The COVID-19 Pandemic and Healthcare Industry: How It Affects Us All

The COVID-19 Pandemic and Healthcare Industry: How It Affects Us All

a blog by My Emergency Room Abilene

The COVID-19 Pandemic and Healthcare Industry: How It Affects Us All

The recent outbreak of the Influenza A virus, subtype H1N1, more commonly known as “the pandemic flu” in the media and as “COVID-19” by medical professionals, has raised awareness about pandemic flu preparedness.

The strain of influenza virus that is currently spreading is new to humans, which means it likely came from an animal reservoir.

In response to this pandemic threat, organizations have initiated emergency measures and precautions to limit the spread of infection in their communities and workplaces. All industries are now taking precautionary measures against contracting or transmitting COVID-19 flu viruses. Healthcare facilities have refocused their pandemic plans for self-care and management of patients with symptoms that indicate a high risk of contagion.

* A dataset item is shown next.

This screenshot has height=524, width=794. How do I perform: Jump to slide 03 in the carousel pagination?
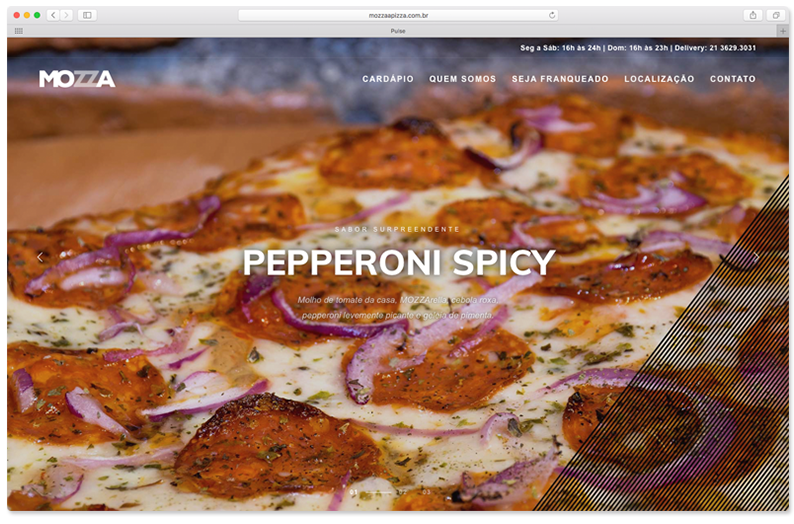pos(427,492)
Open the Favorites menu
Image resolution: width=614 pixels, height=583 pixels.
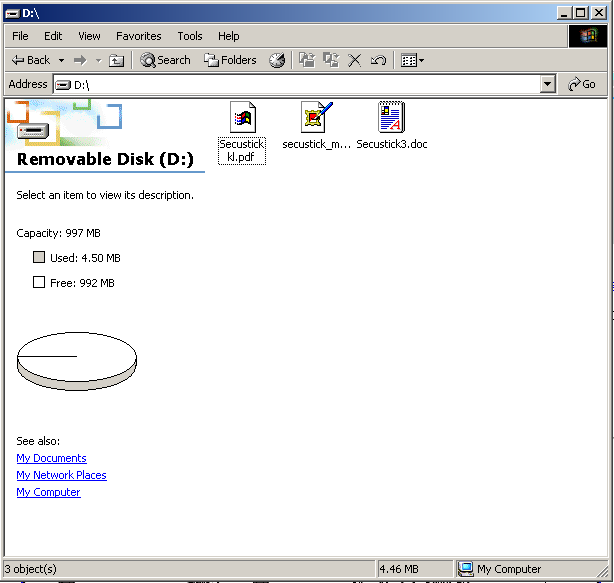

The Importance of Being Pandemic Prepared
Worldwide pandemics happen approximately every ten years. Pandemic preparedness and response plans help countries, regions, and organizations mitigate the effects of pandemic threats, including the spread of the COVID-19 pandemic flu strain.

There are four levels of pandemic preparedness:

  • General - Vigorously implemented public health measures.
  • Moderate - Significant ramping up of public health measures.
  • Extreme - Full implementation of public health measures.
  • Emergency - Full implementation of public health measures in response to an emergency.

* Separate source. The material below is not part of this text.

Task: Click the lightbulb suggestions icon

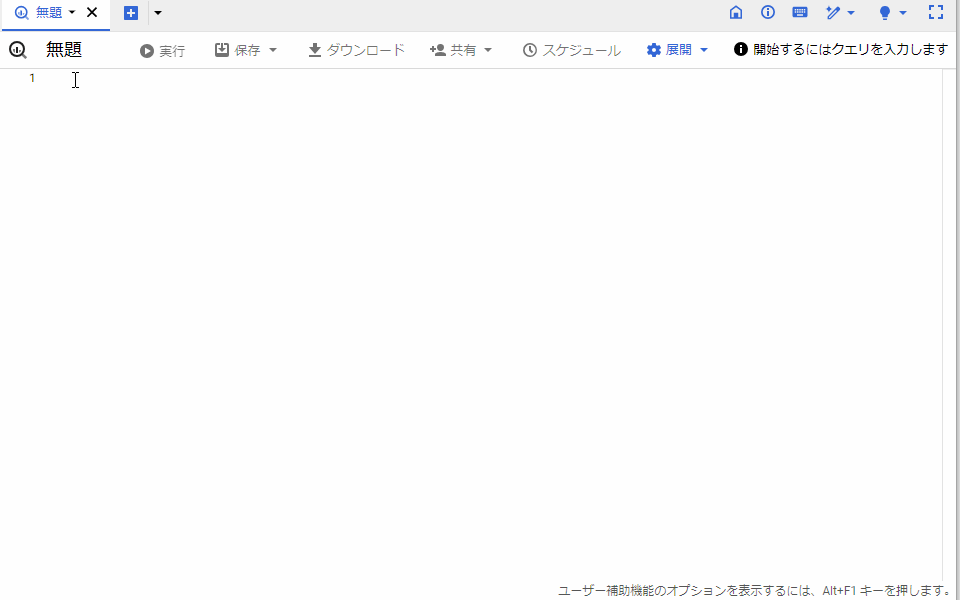Action: [885, 13]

Organizations should be prepared at the moderate level. Being prepared at this level will allow organizations to respond quickly to the pandemic threat, minimize the risk of transmission, and reduce the potential impact.

To ensure organizations are prepared, pandemic plans and procedures must be in place. Health and safety committees and governance groups should be involved in the development, review, and testing of pandemic plans to ensure all stakeholders are prepared.

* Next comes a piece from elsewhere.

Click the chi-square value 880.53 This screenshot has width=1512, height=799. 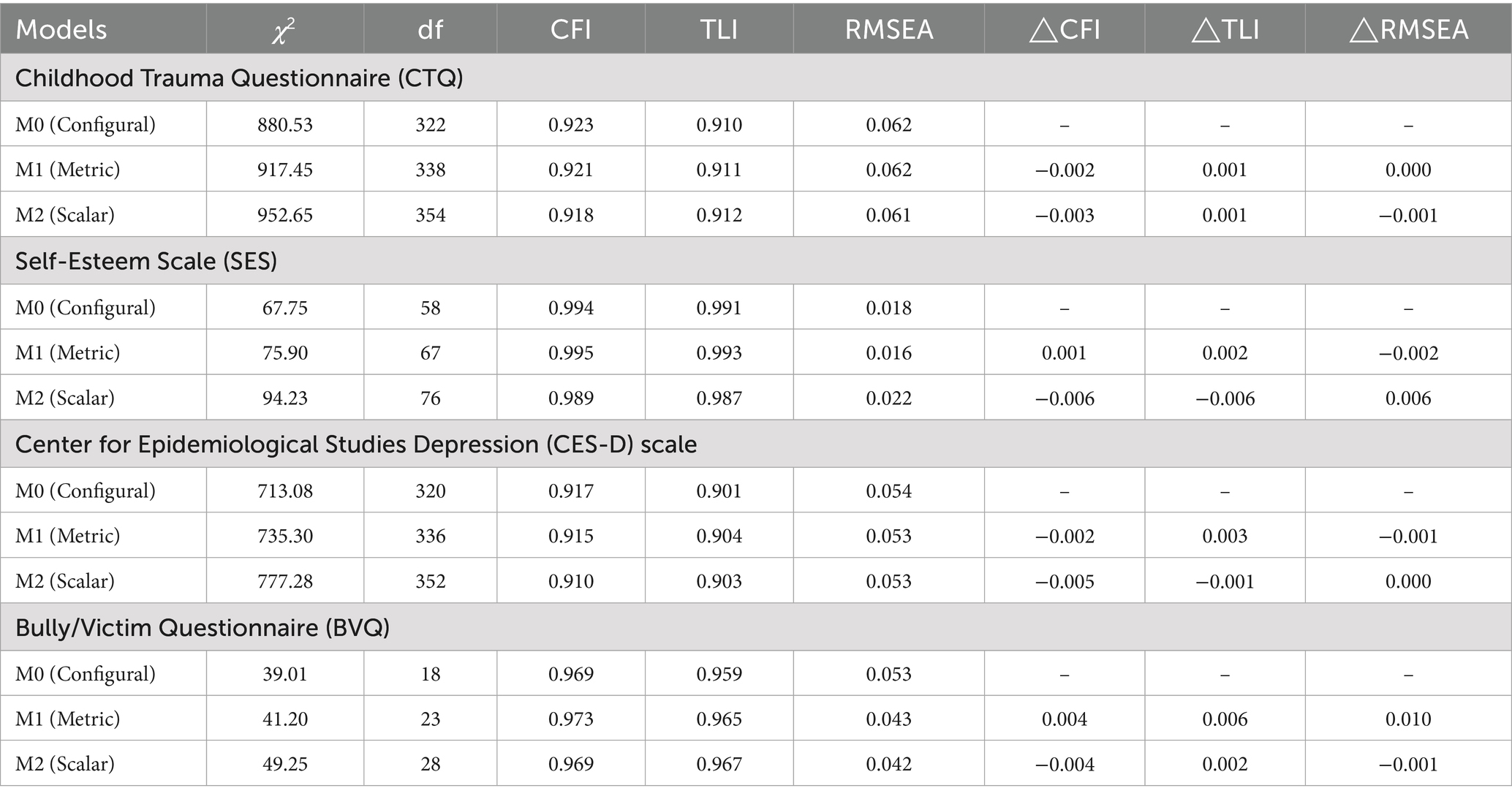[x=284, y=125]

COVID-19: An Influenza Pandemic for Healthcare
The COVID-19 pandemic strain was first detected in April. It is a new strain of influenza A virus, which means it is likely a human-animal infectious virus transfer. The COVID-19 pandemic strain is an H1N1 subtype, which is a form of Influenza A that is not endemic to the human population.

COVID-19 is a dangerous strain to humans because it is likely to increase the number of people who become ill and the number of people who require medical assistance. COVID-19 could also increase the length of time that illnesses last, which could include the length of time people are infectious and can pass on the virus to others. This pandemic is considered a “severe pandemic,” which is the highest level of pandemic health risk.

Healthcare Industry Responses to the COVID-19 Pandemic
Staff who are not at risk of infection but are in contact with patients or providers who may be contagious should still take countermeasures as the virus is airborne . Employees who are at risk of infection should be provided with a vaccination and antiviral medication, as well as have their health monitored closely. Healthcare facilities are reducing the number of patients treated and the number of procedures performed.

Clinical and nonclinical staff are being asked to work reduced hours and/or from home, if possible. Some healthcare facilities are implementing visitor restrictions, postponing elective surgery, and canceling elective procedures. Healthcare facilities are increasing their spending and purchasing additional supplies to combat the pandemic flu, such as surgical masks and vaccines.

Healthcare Staff Self-Care During the Pandemic
Staff at all levels should be practicing self-care, as well as monitoring their health closely. The COVID-19 pandemic can be dangerous to those who don’t receive treatment and have a low resistance to infection. Healthcare workers who have symptoms of the COVID-19 pandemic should stay home, if possible.

Those who must work while sick should wear a mask and take antiviral medication as prescribed by their doctor. Healthcare workers should not go to work while they are experiencing a fever or have a cough or other symptoms of the pandemic flu. If a healthcare worker is experiencing any symptoms, they should seek medical attention immediately.